Une valeur universelle discrète mais profonde

Ce que l’UNESCO cherche à reconnaître, au-delà de la beauté formelle, c’est une « valeur universelle exceptionnelle ». Le chaâbi en propose plusieurs, sans jamais les revendiquer bruyamment.

Il est d’abord un conservatoire vivant. Sans lui, une partie immense de la poésie maghrébine aurait peut-être sombré dans l’oubli. Il est ensuite une école de valeurs implicite : respect des anciens, importance du lien social, tolérance, dignité face aux épreuves. Le chaâbi ne moralise pas. Il raconte. Et c’est précisément cette narration douce qui transmet des normes et des repères.

Il articule aussi, avec une rare finesse, le sacré et le profane. Les éloges religieux y côtoient les douleurs très humaines de l’amour ou de la séparation. Une tension familière à de nombreuses sociétés contemporaines, que le chaâbi ne tranche jamais, préférant la nuance à la rupture.

Enfin, il est une mémoire urbaine. Une chronique chantée d’Alger, de ses cafés maures, de ses patios, de ses métiers disparus, de son passage d’une société traditionnelle à une modernité parfois brutale. À ce titre, il rejoint une famille mondiale de musiques urbaines — fado, flamenco, tango, morna, rebetiko — qui racontent toutes l’exil, la nostalgie et la dignité des villes-mondes.
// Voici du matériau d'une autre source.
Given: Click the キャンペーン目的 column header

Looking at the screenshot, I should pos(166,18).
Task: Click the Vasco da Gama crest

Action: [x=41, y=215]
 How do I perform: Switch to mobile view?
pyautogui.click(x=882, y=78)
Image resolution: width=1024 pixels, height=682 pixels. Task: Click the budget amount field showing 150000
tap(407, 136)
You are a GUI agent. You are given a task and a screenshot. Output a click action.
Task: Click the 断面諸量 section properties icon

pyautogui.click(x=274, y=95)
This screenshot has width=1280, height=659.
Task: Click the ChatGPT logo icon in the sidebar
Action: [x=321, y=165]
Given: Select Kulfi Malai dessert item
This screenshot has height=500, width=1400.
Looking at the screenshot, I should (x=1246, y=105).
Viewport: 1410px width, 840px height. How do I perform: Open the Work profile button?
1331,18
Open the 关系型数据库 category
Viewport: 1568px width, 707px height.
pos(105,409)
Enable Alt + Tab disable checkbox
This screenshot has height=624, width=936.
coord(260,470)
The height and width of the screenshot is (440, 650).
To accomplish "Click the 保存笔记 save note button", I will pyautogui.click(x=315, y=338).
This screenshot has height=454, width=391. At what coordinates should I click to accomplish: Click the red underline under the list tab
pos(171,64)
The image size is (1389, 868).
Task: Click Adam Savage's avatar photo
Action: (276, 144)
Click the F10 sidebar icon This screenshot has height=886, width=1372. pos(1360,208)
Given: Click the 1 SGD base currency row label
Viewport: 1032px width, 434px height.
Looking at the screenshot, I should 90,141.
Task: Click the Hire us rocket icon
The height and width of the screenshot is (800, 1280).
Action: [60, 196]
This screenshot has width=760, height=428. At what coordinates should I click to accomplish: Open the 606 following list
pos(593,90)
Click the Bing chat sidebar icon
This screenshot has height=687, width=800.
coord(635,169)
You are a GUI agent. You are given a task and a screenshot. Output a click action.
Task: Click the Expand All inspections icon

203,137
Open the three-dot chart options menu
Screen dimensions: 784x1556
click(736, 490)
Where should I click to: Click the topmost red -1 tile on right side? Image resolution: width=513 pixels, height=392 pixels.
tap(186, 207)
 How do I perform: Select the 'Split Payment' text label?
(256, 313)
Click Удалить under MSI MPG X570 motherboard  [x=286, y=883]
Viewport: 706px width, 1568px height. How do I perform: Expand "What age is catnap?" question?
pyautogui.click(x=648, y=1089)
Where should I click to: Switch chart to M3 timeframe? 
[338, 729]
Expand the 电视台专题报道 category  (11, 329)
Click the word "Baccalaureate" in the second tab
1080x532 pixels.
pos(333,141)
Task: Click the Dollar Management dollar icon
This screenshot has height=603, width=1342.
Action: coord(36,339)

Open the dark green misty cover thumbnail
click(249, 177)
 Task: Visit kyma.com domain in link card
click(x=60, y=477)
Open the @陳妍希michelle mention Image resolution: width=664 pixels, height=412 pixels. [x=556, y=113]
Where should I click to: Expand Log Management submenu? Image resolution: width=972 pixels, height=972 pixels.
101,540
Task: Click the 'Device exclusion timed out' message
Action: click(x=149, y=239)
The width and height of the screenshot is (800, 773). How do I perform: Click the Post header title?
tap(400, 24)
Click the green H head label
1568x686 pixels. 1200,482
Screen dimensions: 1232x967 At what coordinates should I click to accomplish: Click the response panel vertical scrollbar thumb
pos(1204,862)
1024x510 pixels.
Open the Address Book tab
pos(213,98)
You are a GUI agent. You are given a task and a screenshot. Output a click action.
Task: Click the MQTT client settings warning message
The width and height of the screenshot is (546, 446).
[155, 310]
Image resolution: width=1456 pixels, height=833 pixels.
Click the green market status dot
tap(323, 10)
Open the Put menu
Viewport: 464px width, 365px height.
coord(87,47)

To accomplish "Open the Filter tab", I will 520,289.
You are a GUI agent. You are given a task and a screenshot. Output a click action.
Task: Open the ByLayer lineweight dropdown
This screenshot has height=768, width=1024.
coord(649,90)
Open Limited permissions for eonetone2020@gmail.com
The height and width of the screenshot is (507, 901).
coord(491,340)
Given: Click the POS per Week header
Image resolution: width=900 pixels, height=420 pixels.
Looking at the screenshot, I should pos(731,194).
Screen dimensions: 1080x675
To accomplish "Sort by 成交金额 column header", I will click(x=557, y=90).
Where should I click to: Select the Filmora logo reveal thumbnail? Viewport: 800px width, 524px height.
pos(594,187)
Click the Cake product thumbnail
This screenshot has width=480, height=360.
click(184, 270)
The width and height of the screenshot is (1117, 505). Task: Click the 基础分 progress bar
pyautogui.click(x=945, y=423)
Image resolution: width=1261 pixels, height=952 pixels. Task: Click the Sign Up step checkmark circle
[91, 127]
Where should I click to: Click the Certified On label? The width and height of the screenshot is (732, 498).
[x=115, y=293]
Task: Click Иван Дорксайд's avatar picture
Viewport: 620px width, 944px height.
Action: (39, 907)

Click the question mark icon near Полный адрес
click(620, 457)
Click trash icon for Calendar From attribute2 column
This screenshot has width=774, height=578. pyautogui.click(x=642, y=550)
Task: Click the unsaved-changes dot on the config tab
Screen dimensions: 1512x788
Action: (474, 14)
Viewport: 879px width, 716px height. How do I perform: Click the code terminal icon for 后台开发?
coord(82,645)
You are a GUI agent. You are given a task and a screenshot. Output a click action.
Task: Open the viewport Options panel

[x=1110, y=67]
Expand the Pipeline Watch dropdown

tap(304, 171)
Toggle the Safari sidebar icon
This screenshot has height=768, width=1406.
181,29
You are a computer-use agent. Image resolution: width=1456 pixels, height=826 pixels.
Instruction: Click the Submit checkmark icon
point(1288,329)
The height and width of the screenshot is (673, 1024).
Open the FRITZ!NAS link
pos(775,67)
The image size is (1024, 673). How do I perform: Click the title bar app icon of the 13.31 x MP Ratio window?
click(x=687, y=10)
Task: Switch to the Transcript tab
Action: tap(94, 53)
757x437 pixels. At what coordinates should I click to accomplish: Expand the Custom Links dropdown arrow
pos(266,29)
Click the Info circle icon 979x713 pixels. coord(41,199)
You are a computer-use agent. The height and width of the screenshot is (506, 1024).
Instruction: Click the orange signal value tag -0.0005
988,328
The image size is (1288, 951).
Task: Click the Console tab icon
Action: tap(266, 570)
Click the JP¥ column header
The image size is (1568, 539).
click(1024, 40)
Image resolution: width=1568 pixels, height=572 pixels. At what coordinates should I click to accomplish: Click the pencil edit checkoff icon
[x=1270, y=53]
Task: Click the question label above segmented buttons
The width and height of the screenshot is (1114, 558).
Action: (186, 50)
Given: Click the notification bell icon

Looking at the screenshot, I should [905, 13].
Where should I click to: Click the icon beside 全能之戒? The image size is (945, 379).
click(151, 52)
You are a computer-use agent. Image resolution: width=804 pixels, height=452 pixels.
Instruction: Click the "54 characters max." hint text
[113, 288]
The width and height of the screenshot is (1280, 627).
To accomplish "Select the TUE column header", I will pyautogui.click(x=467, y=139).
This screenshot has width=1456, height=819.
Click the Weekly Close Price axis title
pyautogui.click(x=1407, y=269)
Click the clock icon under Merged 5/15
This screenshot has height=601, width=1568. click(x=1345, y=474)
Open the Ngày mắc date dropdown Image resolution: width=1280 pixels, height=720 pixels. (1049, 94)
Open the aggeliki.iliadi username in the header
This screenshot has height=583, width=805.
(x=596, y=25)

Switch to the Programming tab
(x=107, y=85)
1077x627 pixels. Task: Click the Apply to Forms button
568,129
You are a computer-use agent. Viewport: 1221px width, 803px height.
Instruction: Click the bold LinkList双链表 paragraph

De la Casbah à la diaspora : une musique en circulation

Le chaâbi n’est pas resté enfermé dans ses murs d’origine. Il a voyagé avec l’émigration algérienne, s’est installé dans les cafés parisiens, les salles associatives, les scènes de world music européennes. La diaspora l’a porté comme un fil invisible reliant les générations.

Des figures emblématiques ont joué ce rôle de passeurs culturels, faisant découvrir à des publics non algériens une musique à la fois mélancolique, raffinée et profondément humaine. À travers elle, c’est une autre image d’Alger qui s’est diffusée : celle d’une ville de poésie, de métissage et de mémoire.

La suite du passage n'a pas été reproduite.